Definition: Photosite; Photo-site; (occ. pixelsite)

Definition: Photosite; pixel; Photosites; Photo-site; (occ: pixelsite); | Glossary entry

Definition: Photosites; photosite; Photo-site; (poss. pixelsite) 

The photosite is found on the digital image sensor in a camera. The sensor array is made up of millions of individual photosites.

Each sensor has a specific number of tiny individual sensors. Each is a photosite. For example, a Canon 5D MkII camera has a 21.1 MegaPixel full-frame digital sensor. In this case that is 5616 photosites wide by 3744 photosites high.

Clearing up a confusion?

A digital image is composed of pixels. Each pixel in an image gets its data for light intensity and colour from a corresponding ‘pixel’ on the digital image sensor.

Originally the term ‘pixel’ referred to the electric component that was sensitive to light on the sensor. Once light impacted the tiny component it excited a small electric potential that could then be detected. Thus, data on incoming light could be collected. An array of tiny sensors of this type (millions of them) can be used to form a digital image sensor for use in a camera.

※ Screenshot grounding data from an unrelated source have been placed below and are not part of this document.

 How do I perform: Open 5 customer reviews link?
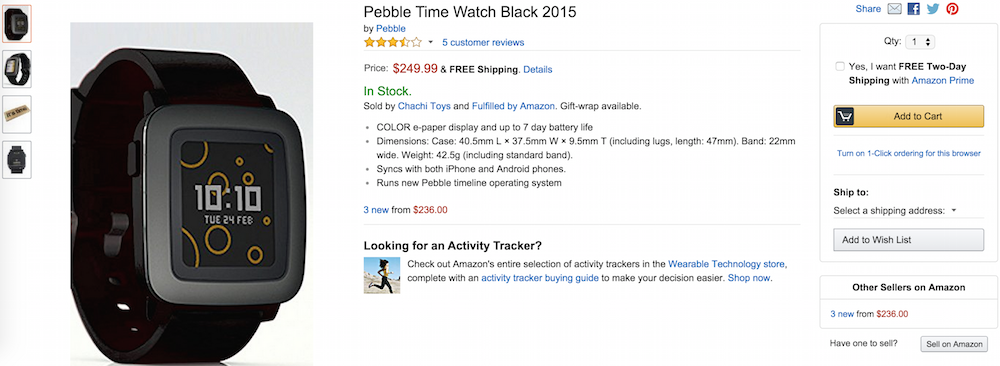click(483, 43)
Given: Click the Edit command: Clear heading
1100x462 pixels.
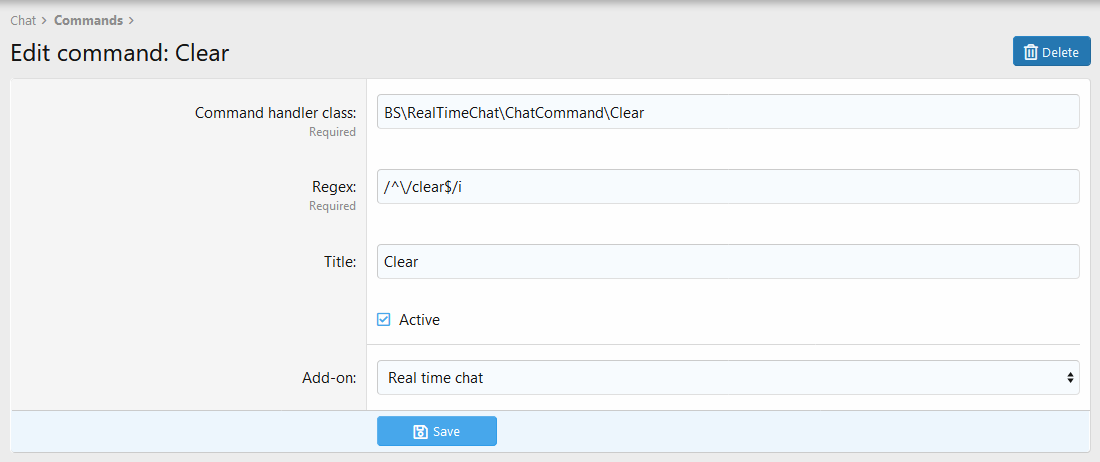Looking at the screenshot, I should click(x=120, y=53).
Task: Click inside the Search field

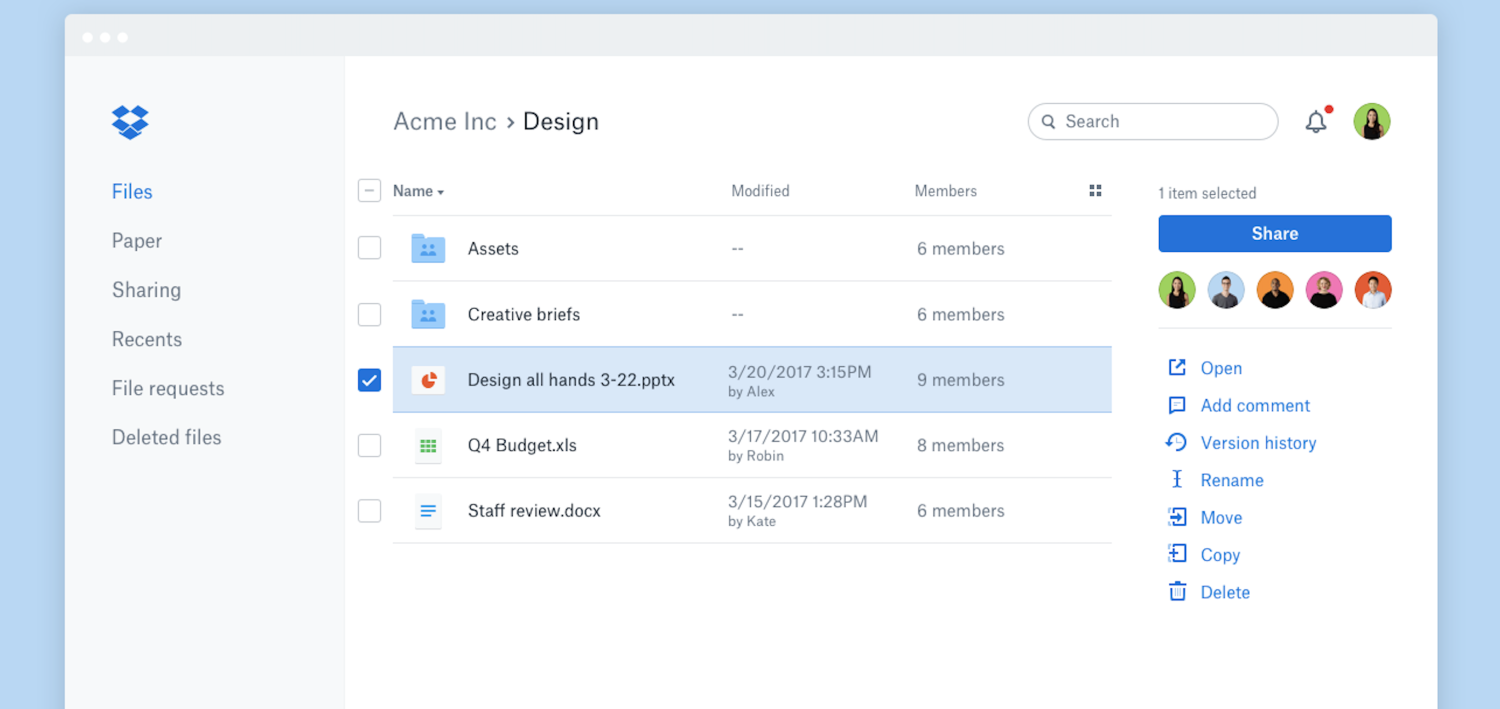Action: 1160,122
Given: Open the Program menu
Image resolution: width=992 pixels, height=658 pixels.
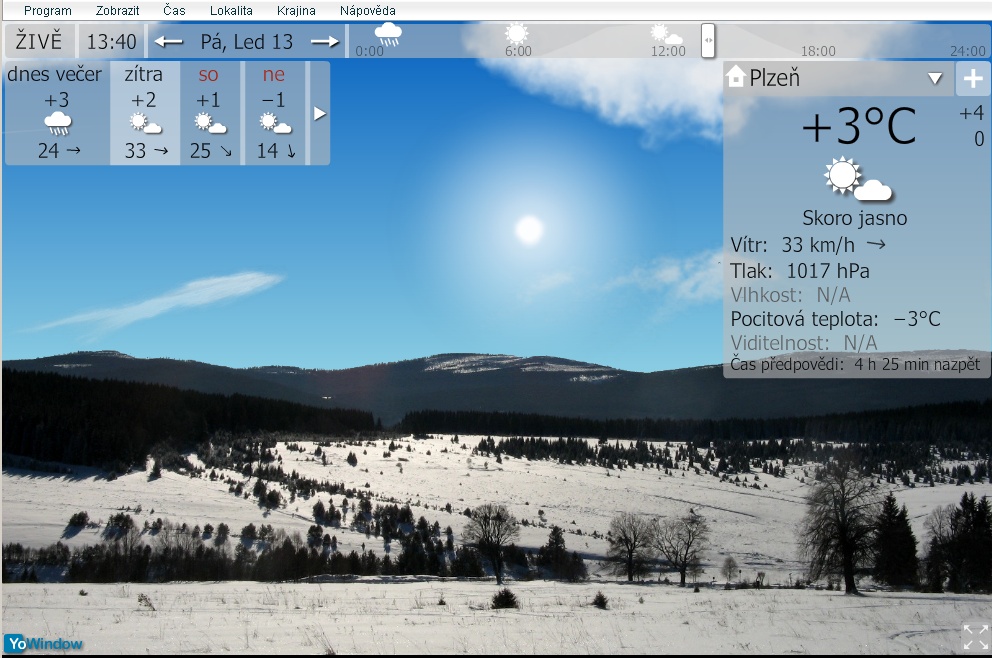Looking at the screenshot, I should pos(47,10).
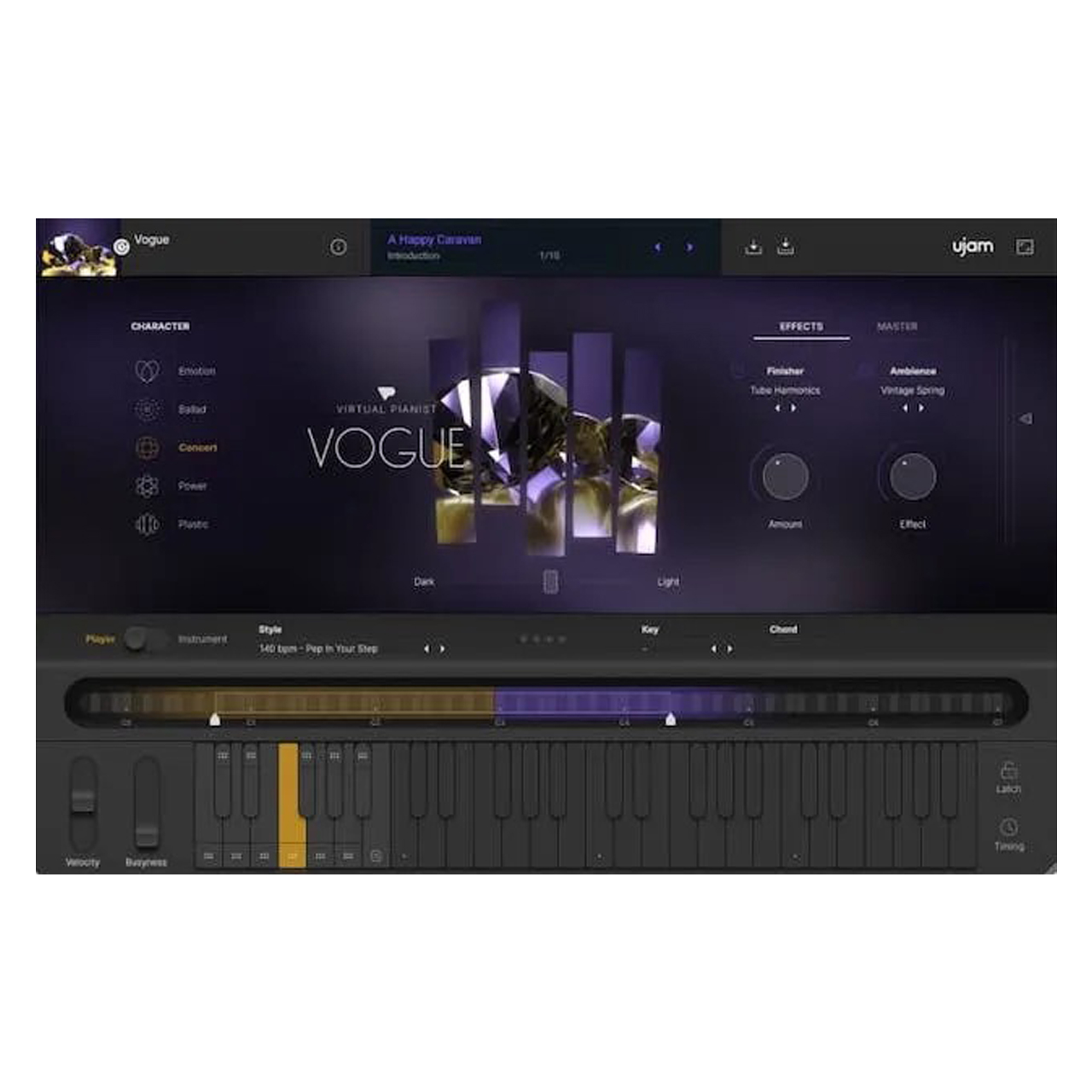Screen dimensions: 1092x1092
Task: Open the Style selector 140 bpm Pep In Your Step
Action: [x=318, y=649]
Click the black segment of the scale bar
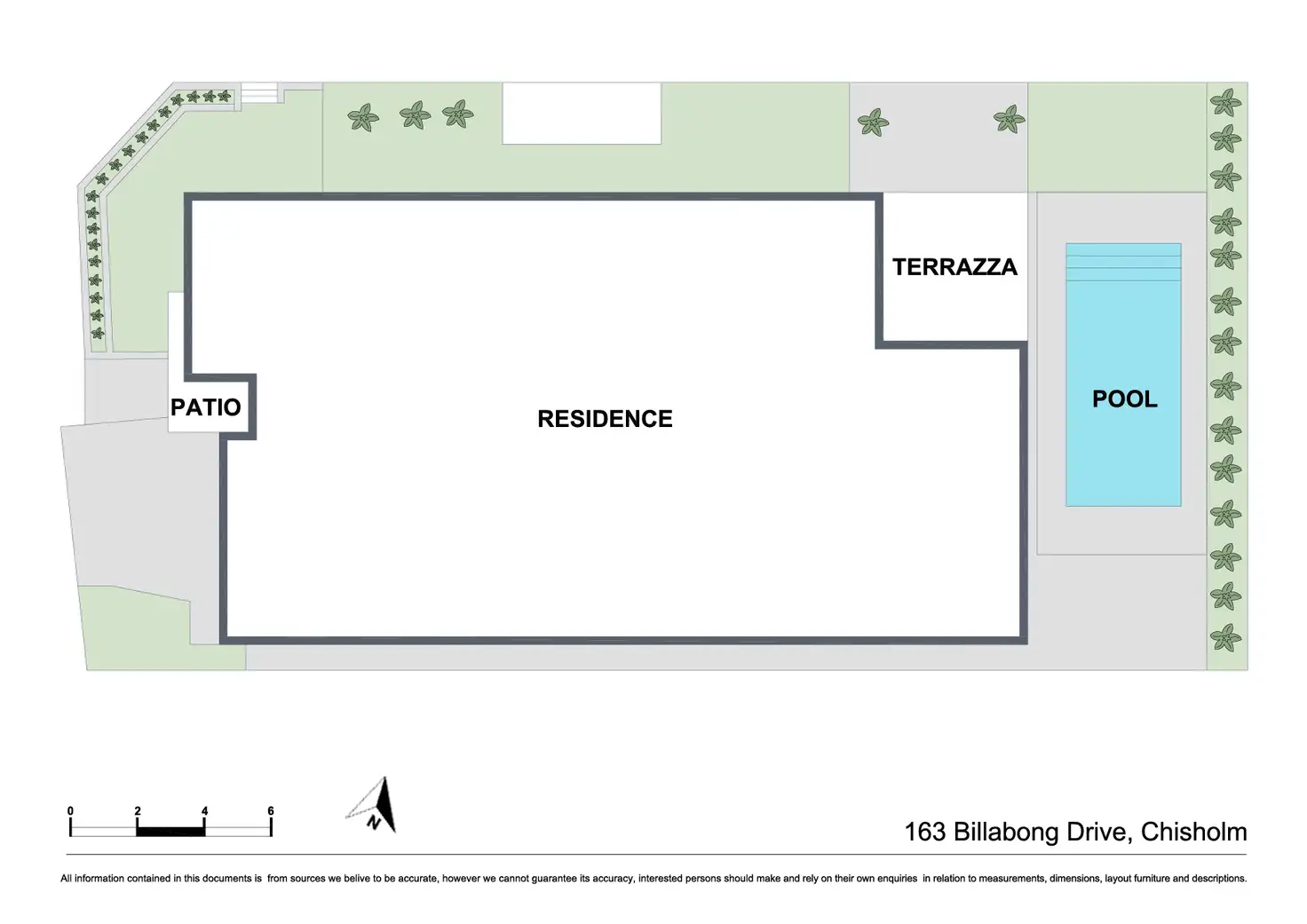The image size is (1307, 924). 170,832
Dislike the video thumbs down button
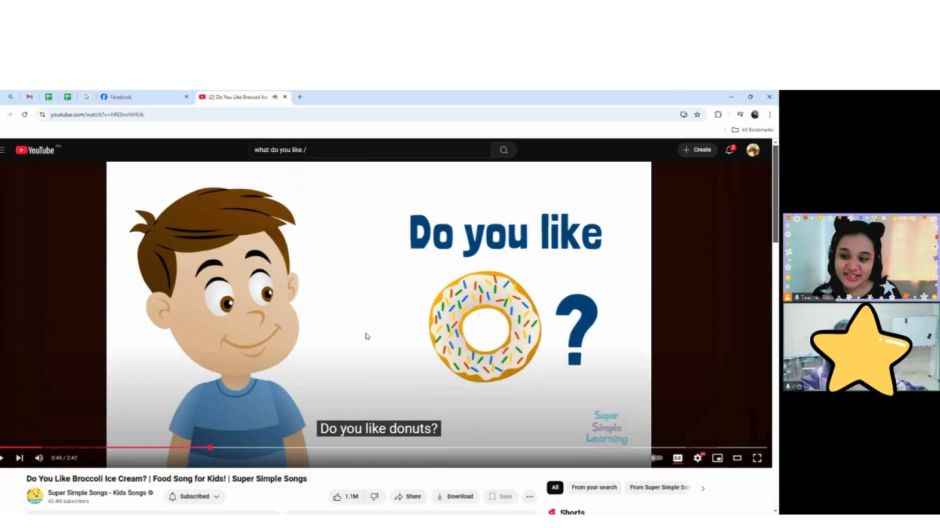The width and height of the screenshot is (940, 528). tap(374, 496)
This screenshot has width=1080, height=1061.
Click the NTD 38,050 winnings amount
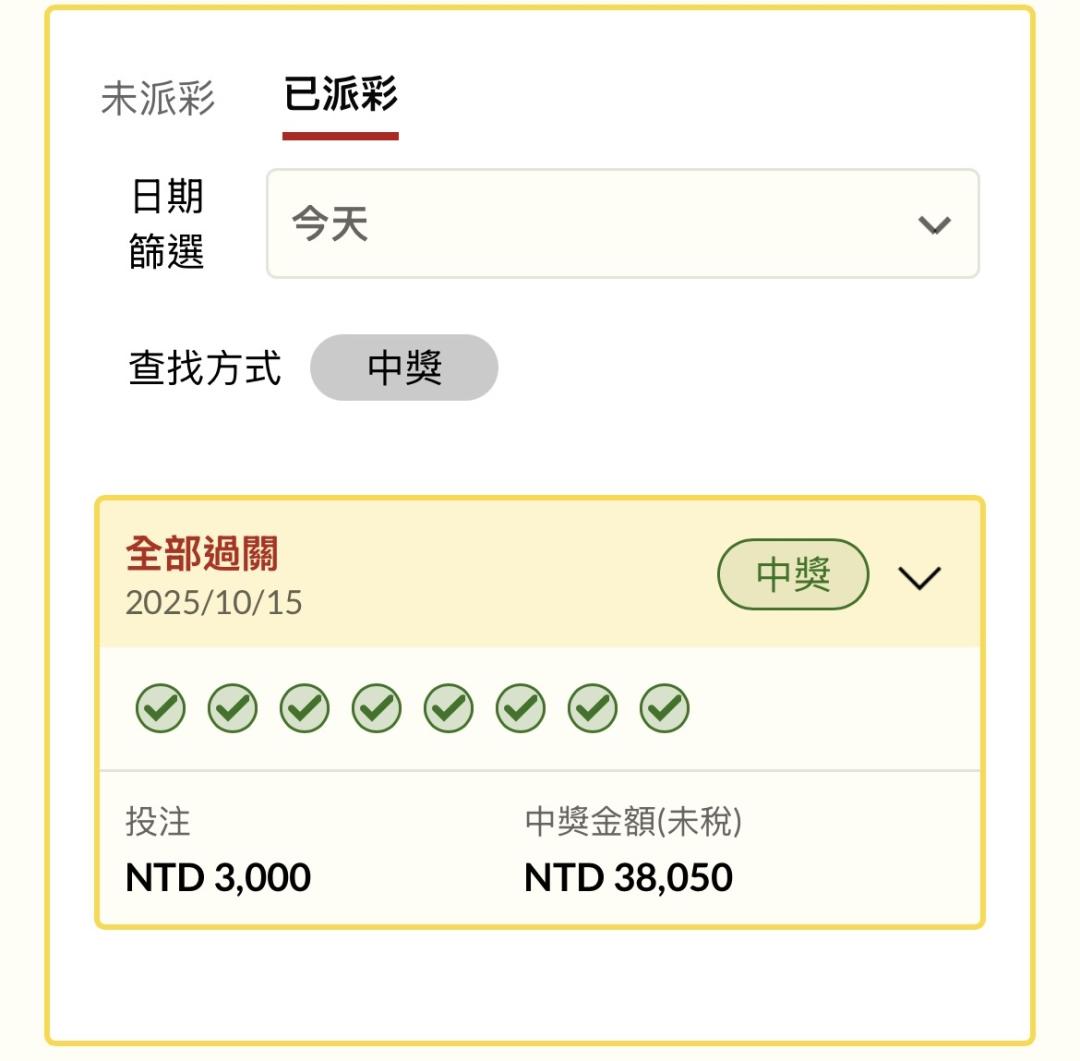point(629,878)
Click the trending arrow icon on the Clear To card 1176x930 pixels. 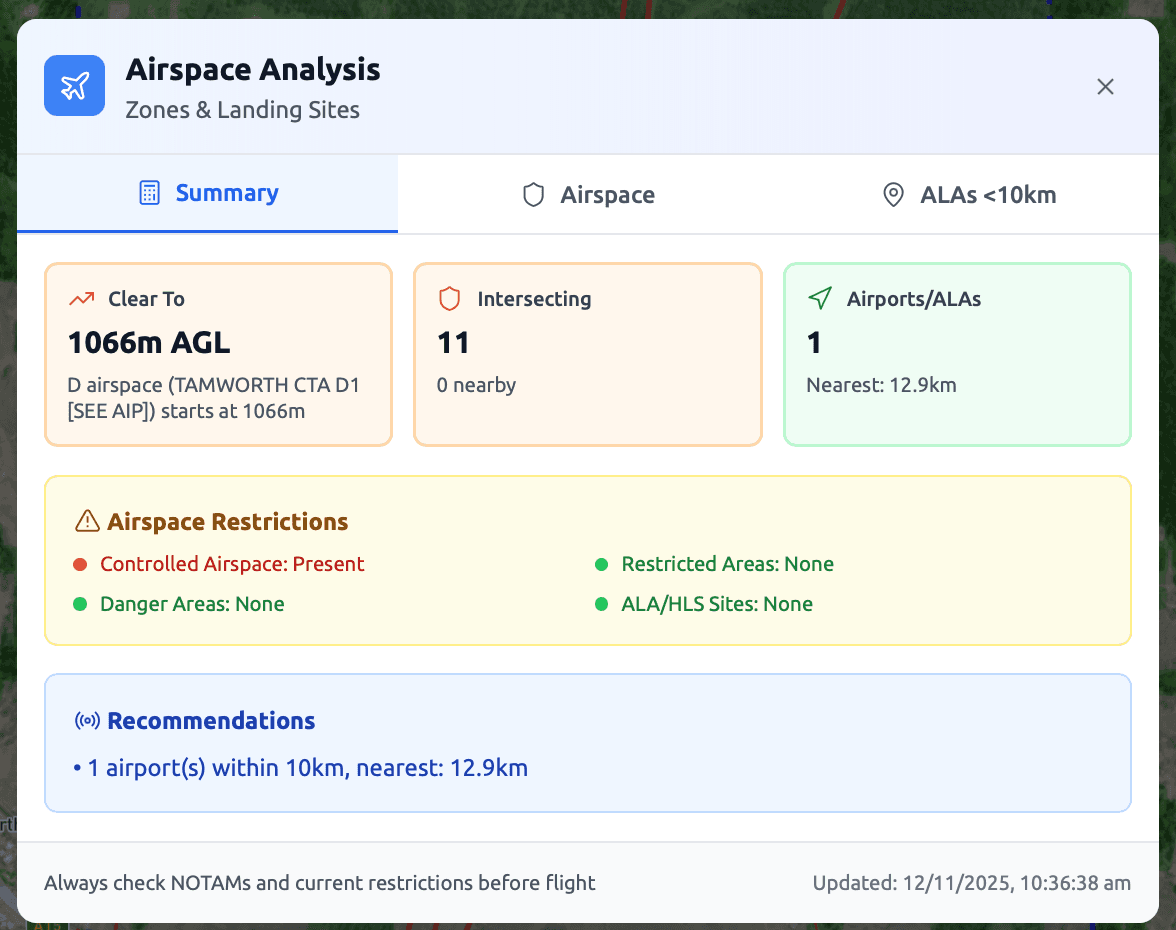click(x=82, y=298)
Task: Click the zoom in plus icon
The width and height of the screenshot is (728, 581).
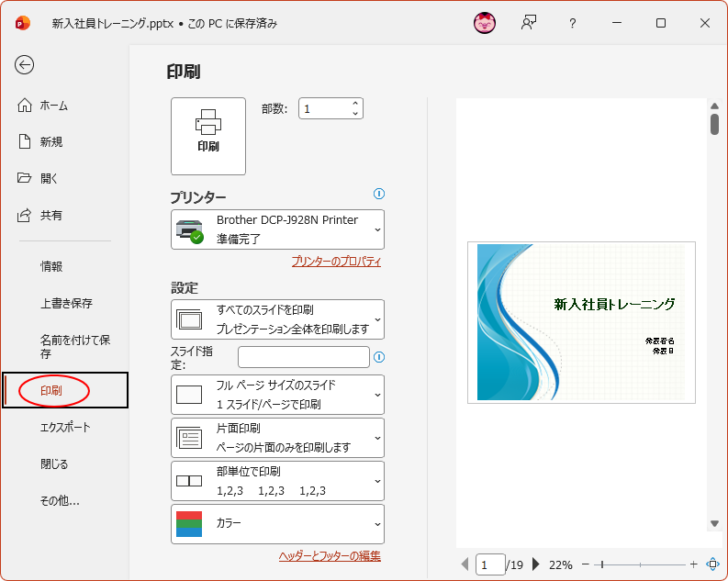Action: pos(693,564)
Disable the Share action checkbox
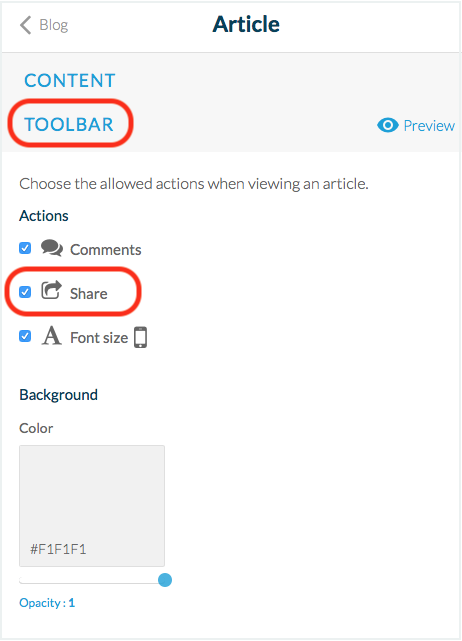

Unfortunately, the use of the term pixel can seem to be confusing. It applies separately to three different things which are closely associated…

  1. the individual location on a digital image sensor of one tiny light sensitive component;
  2. the corresponding display component on a screen (a tiny LED LED | External link - opens new tab/page) which emits light showing one tiny point of light in an image to the user;
  3. the smallest individual point of light in a displayed digital image.

However, recent use of the term pixel in common parlance gives most emphasis on the pixel being on the screen, the display side of the digital image, not the sensor location.

So, increasingly, other terms are used to describe the sensor location of a component that senses incoming light. These have been variously called Photosite; Photosites; Photo-site; occasionally pixelsite(s). Each tiny photosite senses a tiny part of the light coming through the photographic lens and records data on that light.

Pixelsites are found on the digital image sensor.

The digital Image Sensor is a photo sensitive array, signal amplifier and computer. The shiny rectangle in the middle of the chip is the photo-sensitive part of the chip. It is made up of millions of individual photosites. They are minute light-sensitive points for collecting the data needed to make the image file.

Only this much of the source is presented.